Ниспровергатели авторитетов 60-х сами стали легендой

       СМОГ имеет разные расшифровки. Самая популярная и самая наивная — Слово, Мысль, Образ, Глубина. Такого рода манифест, смахивающий на заклинательную формулу, мог прийти на ум только очень юным людям в эпоху, полную романтических упований. Таким временем и была хрущевская оттепель. Те из смогистов, кто дожил до наших времен, собрались в прошлое воскресение в библиотеке им. Фурманова на Беговой, чтобы отметить тридцатилетие со дня выхода первого манифеста группы.
       
       Нынешнему поколению молодых литераторов-индивидуалистов трудно представить редкостное упоение литературного бунта, каковым, собственно, и было течение СМОГ. На плакатах СМОГа в далеком феврале 64-го года было начертано: "Смерть Евтушенко и Вознесенскому". И внизу приписано — "и Ахмадулиной". Ныне пристальному исследователю, которому придет в голову сличить тексты поэтов-шестидесятников, ниспровергавшиеся смогистами, со стихами самих бунтовщиков, не может не броситься в глаза, что ранний Андрей Вознесенский и ранний, скажем, Леонид Губанов (икона смогистского поколения) в эстетическом смысле суть одно и то же. Это наводит на мысль, что бунтарство шестнадцати-семнадцатилетних поэтов-смогистов тридцать лет назад носило не эстетический, но, скорее, социальный характер. Они хотели не столько "лишить девственности социалистический реализм" (так было начертано на их знаменах), о котором, собственно, ни им, ни адептам оного не было ничего достоверно известно, сколько прорваться в литературный истеблишмент. То, что самый прямой туда путь, — путь скандала, они могли усвоить на примере футуристов. Недаром для этого поколения главным поэтом-героем века оставался не Мандельштам или Пастернак, но Владимир Маяковский.

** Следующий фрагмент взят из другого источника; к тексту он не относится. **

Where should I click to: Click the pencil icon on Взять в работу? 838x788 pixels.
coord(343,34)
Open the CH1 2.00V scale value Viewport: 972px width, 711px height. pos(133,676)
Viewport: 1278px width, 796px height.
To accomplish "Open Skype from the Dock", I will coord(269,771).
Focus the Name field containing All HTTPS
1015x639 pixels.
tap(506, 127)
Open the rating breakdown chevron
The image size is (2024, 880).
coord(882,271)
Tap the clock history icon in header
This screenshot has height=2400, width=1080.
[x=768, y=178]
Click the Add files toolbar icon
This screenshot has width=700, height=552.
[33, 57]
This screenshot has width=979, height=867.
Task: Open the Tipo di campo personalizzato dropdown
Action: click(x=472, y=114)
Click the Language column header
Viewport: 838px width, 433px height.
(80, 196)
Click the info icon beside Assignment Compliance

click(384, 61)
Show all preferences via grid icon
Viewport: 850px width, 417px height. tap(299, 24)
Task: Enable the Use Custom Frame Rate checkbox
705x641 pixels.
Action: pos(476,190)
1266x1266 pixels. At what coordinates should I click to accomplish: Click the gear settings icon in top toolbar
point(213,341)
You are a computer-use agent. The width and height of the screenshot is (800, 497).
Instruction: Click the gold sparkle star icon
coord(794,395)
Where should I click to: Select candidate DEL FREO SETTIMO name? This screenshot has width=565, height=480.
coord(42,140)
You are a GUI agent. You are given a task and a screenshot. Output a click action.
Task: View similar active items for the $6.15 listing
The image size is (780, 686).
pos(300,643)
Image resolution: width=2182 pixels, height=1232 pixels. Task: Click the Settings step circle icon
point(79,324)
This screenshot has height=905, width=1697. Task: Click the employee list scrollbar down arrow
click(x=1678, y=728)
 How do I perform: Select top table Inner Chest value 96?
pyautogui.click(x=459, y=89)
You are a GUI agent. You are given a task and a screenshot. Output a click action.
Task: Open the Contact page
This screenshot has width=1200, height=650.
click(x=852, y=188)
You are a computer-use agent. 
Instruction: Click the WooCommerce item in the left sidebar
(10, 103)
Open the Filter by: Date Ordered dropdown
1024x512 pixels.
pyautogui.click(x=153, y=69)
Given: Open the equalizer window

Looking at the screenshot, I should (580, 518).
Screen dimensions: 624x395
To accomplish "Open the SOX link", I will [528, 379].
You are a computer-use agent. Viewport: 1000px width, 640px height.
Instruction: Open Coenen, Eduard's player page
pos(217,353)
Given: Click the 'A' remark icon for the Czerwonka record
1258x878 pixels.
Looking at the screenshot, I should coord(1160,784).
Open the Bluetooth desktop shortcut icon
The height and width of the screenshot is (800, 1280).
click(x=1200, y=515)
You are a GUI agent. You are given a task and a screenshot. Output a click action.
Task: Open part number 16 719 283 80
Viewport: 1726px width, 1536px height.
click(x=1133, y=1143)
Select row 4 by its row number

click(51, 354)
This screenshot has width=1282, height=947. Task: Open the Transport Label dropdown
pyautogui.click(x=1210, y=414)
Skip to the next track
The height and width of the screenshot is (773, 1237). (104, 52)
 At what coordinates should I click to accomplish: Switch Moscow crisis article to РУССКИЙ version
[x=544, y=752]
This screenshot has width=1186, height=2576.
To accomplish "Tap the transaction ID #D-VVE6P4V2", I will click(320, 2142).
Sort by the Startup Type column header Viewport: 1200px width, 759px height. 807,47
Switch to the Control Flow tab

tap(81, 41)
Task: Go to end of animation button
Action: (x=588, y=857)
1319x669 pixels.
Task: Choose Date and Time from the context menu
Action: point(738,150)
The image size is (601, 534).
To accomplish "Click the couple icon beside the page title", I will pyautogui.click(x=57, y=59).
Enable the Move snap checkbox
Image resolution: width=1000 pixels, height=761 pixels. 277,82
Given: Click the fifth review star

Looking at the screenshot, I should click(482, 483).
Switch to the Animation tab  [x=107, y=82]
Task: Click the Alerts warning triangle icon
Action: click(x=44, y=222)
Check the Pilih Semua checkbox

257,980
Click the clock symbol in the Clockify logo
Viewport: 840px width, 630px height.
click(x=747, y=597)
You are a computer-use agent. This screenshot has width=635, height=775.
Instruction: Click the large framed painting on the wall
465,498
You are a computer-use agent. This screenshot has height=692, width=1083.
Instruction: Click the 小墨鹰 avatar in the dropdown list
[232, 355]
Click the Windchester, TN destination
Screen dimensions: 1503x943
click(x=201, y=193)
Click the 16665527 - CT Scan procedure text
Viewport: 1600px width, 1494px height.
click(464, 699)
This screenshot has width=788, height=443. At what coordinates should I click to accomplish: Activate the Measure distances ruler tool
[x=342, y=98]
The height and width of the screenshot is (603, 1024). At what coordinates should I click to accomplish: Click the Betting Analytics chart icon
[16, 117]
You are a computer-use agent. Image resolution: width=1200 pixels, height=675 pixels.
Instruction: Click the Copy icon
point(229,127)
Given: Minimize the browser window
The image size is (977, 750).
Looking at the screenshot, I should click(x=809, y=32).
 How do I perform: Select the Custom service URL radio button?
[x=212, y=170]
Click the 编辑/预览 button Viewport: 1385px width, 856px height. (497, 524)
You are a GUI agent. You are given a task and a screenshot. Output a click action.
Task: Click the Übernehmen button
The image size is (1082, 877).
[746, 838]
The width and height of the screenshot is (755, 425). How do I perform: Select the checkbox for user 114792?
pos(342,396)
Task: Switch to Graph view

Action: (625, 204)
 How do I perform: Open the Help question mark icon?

       Так или иначе, каждое литературное поколение, более или менее организованно, пробивает себе дорогу к славе древним способом — ниспровержением кумиров. Ирония судьбы поколения смогистов заключалась в том, что, во-первых, они были немногим моложе своих более удачливых предшественников, которых им приходилось развенчивать. Во-вторых, они опоздали всего на несколько лет: именно в пору их юного поэтического восстания сменился политический курс и режим, и то, что числилось в досье Евтушенко шалостями и поэтическими вольностями, обрело характер политического демарша для поколения СМОГа. Но, как это и положено, именно этот "комплекс неуспевших" стал главным нервом поэзии смогистского поколения. Это можно проиллюстрировать чуть ли не каждой строчкой тогдашних их писаний, хоть такой, из Владимира Батшева: "А я иду, чуть-чуть седой,/ С утра зачем-то выпивший,/ На встречу со своей бедой,/ В глаза ее не видевши."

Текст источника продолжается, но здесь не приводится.